Le problème est de savoir si le but de l’existence est d’expier des fautes commises au cours d’hypothétiques vies antérieures, ou si nous devons vivre debout notre vie, concourir à la marche en avant de l’Humanité sans nous empêtrer dans des handicaps ontologiques pour le moins douteux. Entre ces deux conceptions mon choix est fait, et il y a tout lieu de croire que les hommes de demain inclineront vers la voie de l’humanisme ouvert et actif, sans pour autant négliger l’esprit ni l’affectivité, mais aux dépens des fantasmagories paralysantes de l’Age théologique.

Le péché originel existentiel diffère du péché originel ontologique en ce sens, d’une part qu’il n’est pas antérieur mais postérieur à la naissance de l’humanité, d’autre part en ce qu’il s’inscrit, malgré tout, dans un contexte de collaboration positive entre l’Absolu et l’être humain. Il reste que, pour beaucoup d’adeptes de la Bible, Adam a péché en désobéissant à Dieu et que ce péché rejaillit sans cesse sur sa descendance. Cette malédiction a été portée à son plus haut point par la théologie protestante pour qui l’homme, depuis Calvin jusqu’à Barth est foncièrement mauvais, foncièrement perverti, ce qui n’a pas manqué, non plus, d’avoir de fâcheuses répercussions en Occident, malgré les vives réactions des philosophes du XVIIIe siècle, en particulier de Rousseau, lequel prit le contre-pied de cette manière de voir en soutenant que l’homme est bon à l’état de nature, étant observé que la définition « moyenne » de Pascal : « Ni ange, ni bête » est sûrement la bonne. Quoi qu’il en soit, des générations de chrétiens ont ainsi été élevées dans le plus terrible sentiment de culpabilité et soumises à la plus oppressante des éducations.

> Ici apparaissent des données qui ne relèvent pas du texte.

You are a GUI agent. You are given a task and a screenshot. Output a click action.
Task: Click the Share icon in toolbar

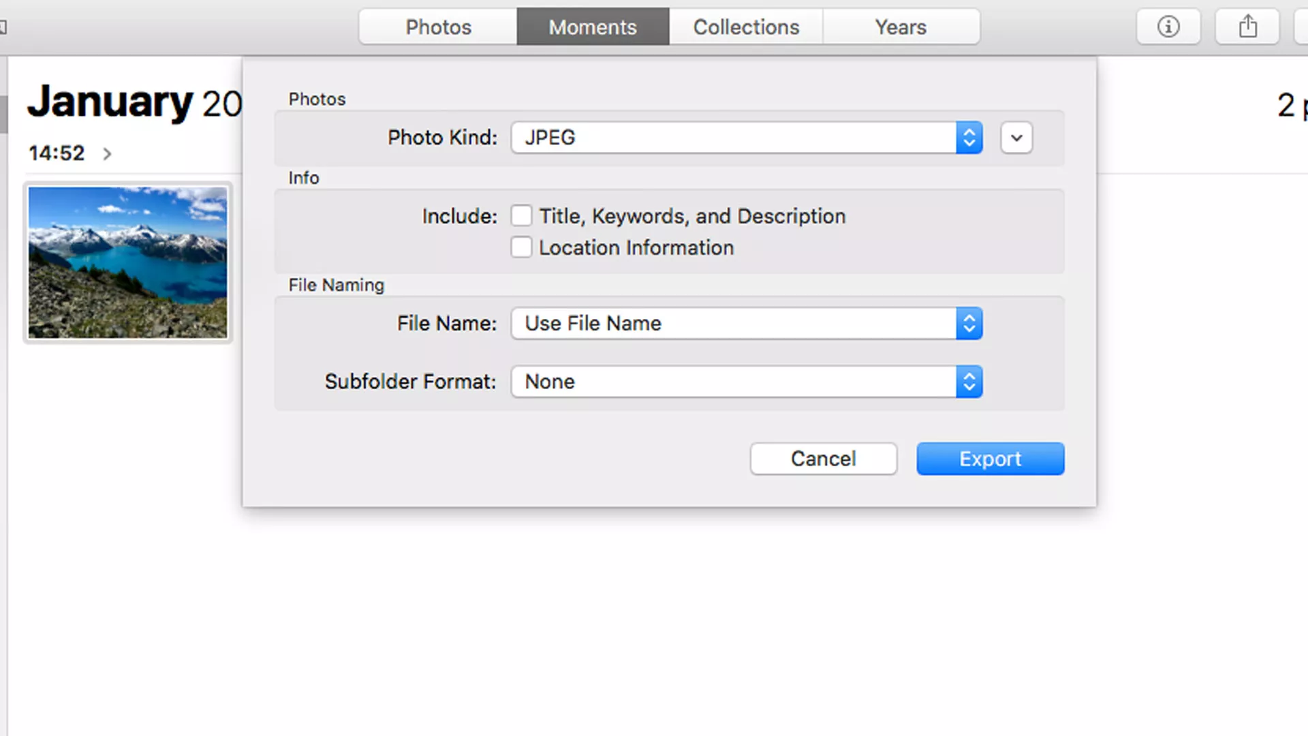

Cependant, outre que ce péché par héritage est difficile à admettre pour des consciences éprises de justice, il se trouve, dans le cadre du christianisme, qu’une lecture authentique de l’Ancien Testament et de l’Évangile disqualifie cette sombre idée de péché adamique. Je citerai, à l’appui de cette affirmation, étonnante sans doute pour nombre de lecteurs, le Dictionnaire de théologie catholique de Rahner et Vorgrimler [4], revêtu de l’imprimatur de l’évêché de Fribourg-en-Brisgau pour l’édition originale allemande, et de l’imprimatur de l’archevêché de Paris pour la traduction française : « L’Ancien Testament ne connaît pas le péché originel au sens strict comme conséquence du premier péché. Dans les évangiles, de même, on ne trouve que des allusions à la chute mais un état dû à la chute qui affecterait tous les hommes n’apparaît nulle part. L’affirmation scripturaire décisive se trouve chez Paul. » Un saint Paul bien mal inspiré en la circonstance et qui, comme ceux des panthéistes soutenant la thèse de la chute de l’âme, manifeste une piètre idée de la puissance et de la justice de Dieu. D’où il résulte, en attendant des interprétations modificatives généralisées, que cette notion de péché originel est dépassable en droit et doit être dépassée en fait.

Il convient d’espérer

Nous devons espérer, et le retournement des esprits est en marche sur ce point malgré de très fâcheuses récurrences, que la voie de l’humanisme ouvert et actif l’emportera. L’humanité se convaincra que le sentiment de prééminence ethnique s’apparente à un prurit de supériorité dérisoire, le sentiment de culpabilité métaphysique à un complexe d’infériorité infantile, que celui-là relève de la mégalomanie et celui-ci du masochisme. Elle rejettera l’un et l’autre comme un manteau usé. Cet avènement sera la résultante des efforts de tous les hommes de bonne volonté.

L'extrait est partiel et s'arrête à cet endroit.